[Input for this task — start]
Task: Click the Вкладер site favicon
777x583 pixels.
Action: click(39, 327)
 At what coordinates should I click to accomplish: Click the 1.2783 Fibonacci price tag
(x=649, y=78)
[Input for this task — finish]
Please copy exactly, and only, the lines running from the one containing "777x583 pixels." through the end of the listing.

777x583 pixels.
Action: click(39, 327)
 At what coordinates should I click to accomplish: Click the 1.2783 Fibonacci price tag
(x=649, y=78)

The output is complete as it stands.